2008 to 2012
I lost my home to fire many years ago. I was vacationing in Charleston at the time and got a call in the wee hours of the morning from my daughter-n-law's mother. I put on the clothes I had on the night before and hit the road. It is about a three and a half hour drive. I made it to my exit and turned. The next nine miles seemed to take as long as the first two hundred and fifty. It was as if my foot would not press the accelerator. I finally made the turn on to the road I lived on and as I drove up I could not believe my eyes...there was nothing...you know when you see a fire and there is a wall or at least something, but there was nothing. Some of my neighbors were there and as I got out of the car they approached me with kind hugs and apologies for what might be the most significant loss of my life.
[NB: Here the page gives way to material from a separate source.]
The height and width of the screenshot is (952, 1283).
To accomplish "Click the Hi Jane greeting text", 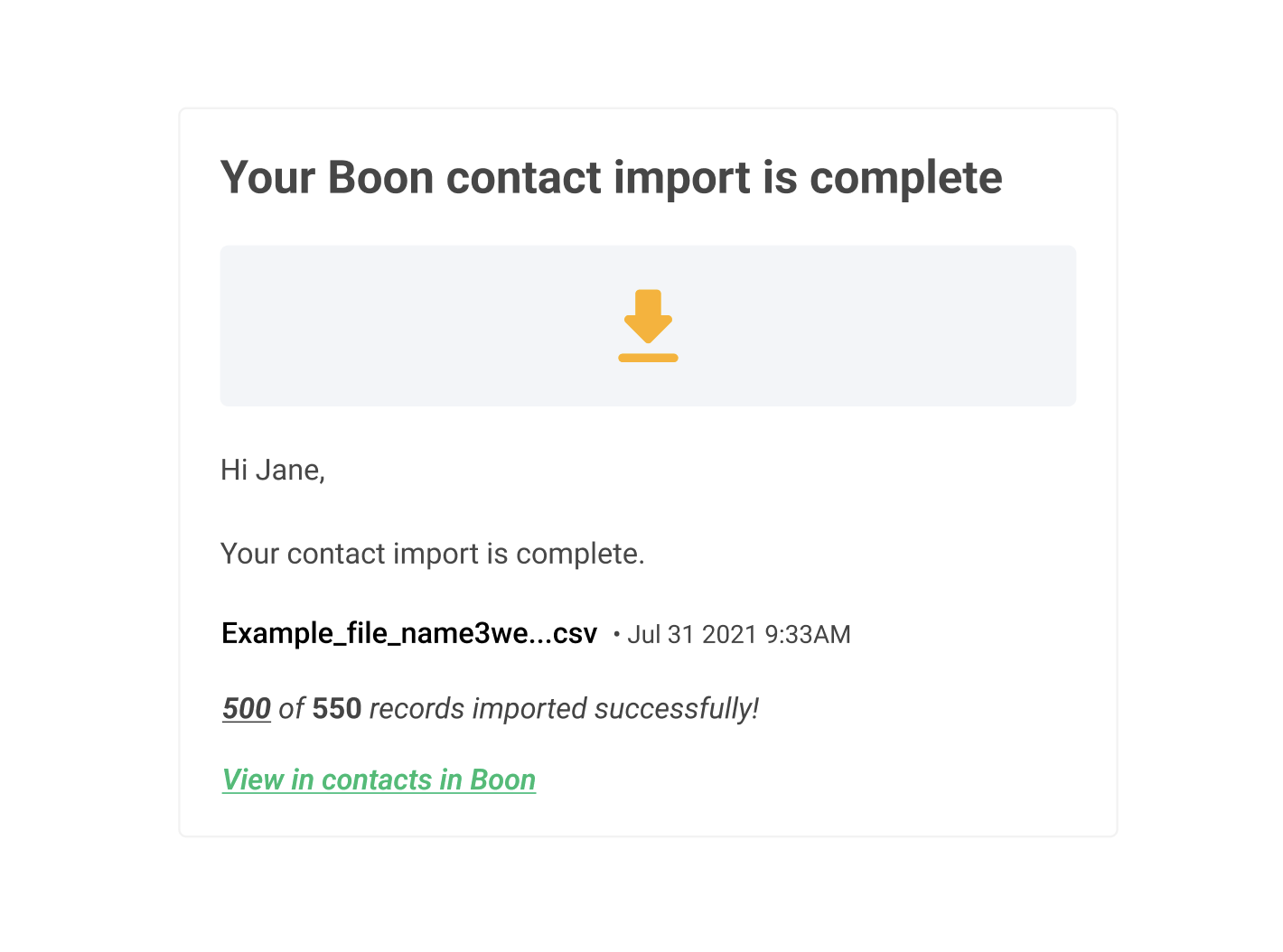I will 273,470.
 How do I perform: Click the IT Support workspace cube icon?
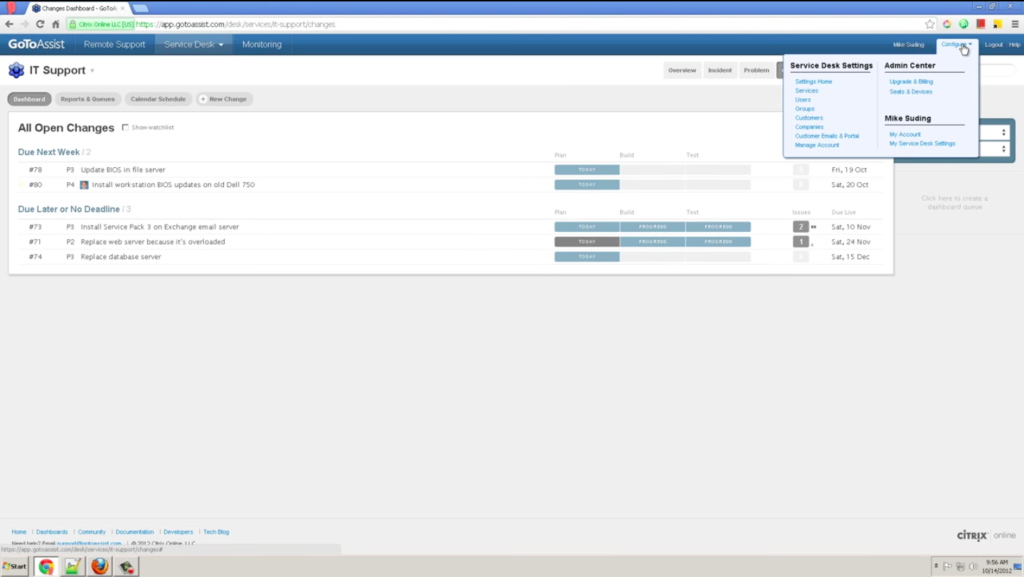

There are no words to describe the vision of your home being gone...everything you owned gone. Shortly after that I collasped and was unable to stop crying. Still I think about that moment and wonder how such a terrible thing could happen. There are times I still make a comment about something I had as if it were still here. Finally, I had to come to terms with the loss. The only way I could was realizing that they were just things and as important as we all thought they were, they meant nothing compared to the fact that we were unharmed and my family was safe. They weren't as important as we thought they were after all...
I am so sorry this has been your experience. There was this big fire in our city and I just got fascinated by the images I could find. The writer Alduous Huxley, one of my early favorites, lost everything like you in a bad fire, quite late in life, and just had to start all over again.